### Passage to read ###

On March 10, 2009 Jonathan Fanton introduced John Hamre, President and CEO of the Center for Strategic and International Studies, and Jessica Matthews, President of the Carnegie Endowment for International Peace, to discuss the foreign policy challenges and priorities facing the then recently-elected President, Barack Obama
Jonathan F. Fanton
Introduction of John Hamre and Jessica Matthews
Tuesday, March 10, 2009
I am pleased to welcome John Hamre, President and CEO of the Center for Strategic and International Studies, and Jessica Matthews, President of the Carnegie Endowment for International Peace.
Thank you for taking the time to meet with the MacArthur Board and senior staff.
We are holding our March Board meeting in Washington so we can talk with senior members of the new Administration about issues of mutual concern. We are obviously pleased that our friend and Chicago neighbor has become President, and proud that he has recruited so many people with MacArthur ties as Senior Advisors, to his Cabinet and in key positions throughout the executive branch.
As you know, MacArthur supports a variety of initiatives, including research, policy analysis, demonstration projects, and capacity building on issues like affordable housing, education, peace and security, and conservation. But, in the end, our financial contribution is modest, and it takes government policy and action to move good ideas to scale. In the U.S. and in 60 countries around the world, we work with government agencies and follow government policies closely.
For the most part, the landscape in the U.S. is changing in ways that create a more favorable context for our work. We need to understand those changes and then adapt to new opportunities – and perhaps new challenges as well. We will spend our June Board meeting on that review, so our conversations today and tomorrow are part of the learning process.
On the domestic side, we will be meeting with Valerie Jarrett, Shaun Donovan, and Arne Duncan. And Bill Burns has organized a conversation at the State Department with Anne Marie Slaughter, the new Director of Policy Planning. Other senior officials may join, if confirmed and available.
Before embarking on those meetings, we thought it would be useful to get an overview from people we know, trust, and respect with whom we have been working. Bruce Katz of Brookings and Len Burman of the Urban Institute Tax Policy Center gave us a good hour on domestic policy.

### Collected material ###

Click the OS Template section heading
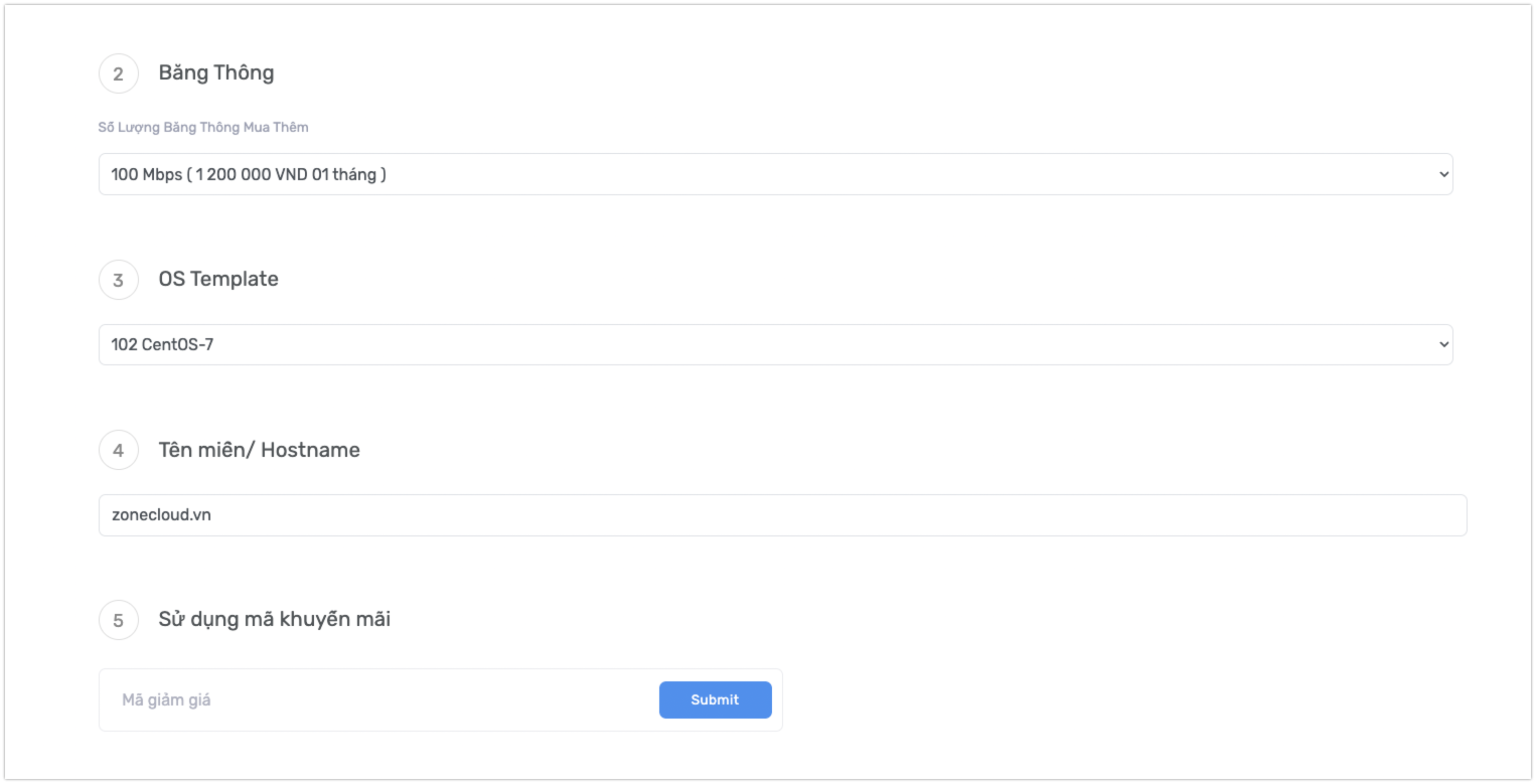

###

About this exercise :: Continue Jonathan Fanton's introduction of John Hamre and Jessica Matthews, starting after its last sentence, the one about Bruce Katz and Len Burman giving an hour on domestic policy.

Written answer ::
We have been pleased to support CSIS for international security policy studies, workshops in the areas of Russian security, biological threat reduction, and Asia-Pacific issues, among others.
And we have benefited from John’s long experience in government, during which he served as the U.S. Deputy Secretary of Defense. John maintains strong ties to the Department of Defense, serving as chairman of the Defense Policy Board, an advisory committee to Secretary Gates. From 1993-1997, he served as under secretary of defense (comptroller), and for ten years he was a professional staff member of the Senate Armed Services Committee.
MacArthur has benefited from a long relationship with Jessica, which goes back to the early days of the World Resources Institute. Currently, we work with the Carnegie Endowment on international migration research, nonproliferation work, and in Russia. where we enjoy a particularly close relationship with Carnegie’s Moscow office and support its journal, Pro et Contra.
So John and Jessica together touch on every aspect of our international program.
In the opening days of his administration, President Obama set a clear tone for some of the changes he intends for U.S. foreign policy—from closing Guantanamo to the appointment of the high level envoys George Mitchell and Richard Holbrooke to manage relations with key countries. John and Jessica, we would like to hear what your thoughts on these steps and what you project to be the defining foreign policy challenges of the new administration.
In particular, we are interested in the future of disarmament talks, prospects for the U.S.-Russia bilateral relationship, your thoughts on peacebuilding and post-conflict recovery (such as in African or South Asian conflicts), and your thoughts on the roles India and China may play in international institutions and development — what opportunities do their evolving roles in foreign policy afford the new administration?
We would be interested in knowing what your greatest hopes and worries are for the new Administration and how your institutions will adapt to the new context.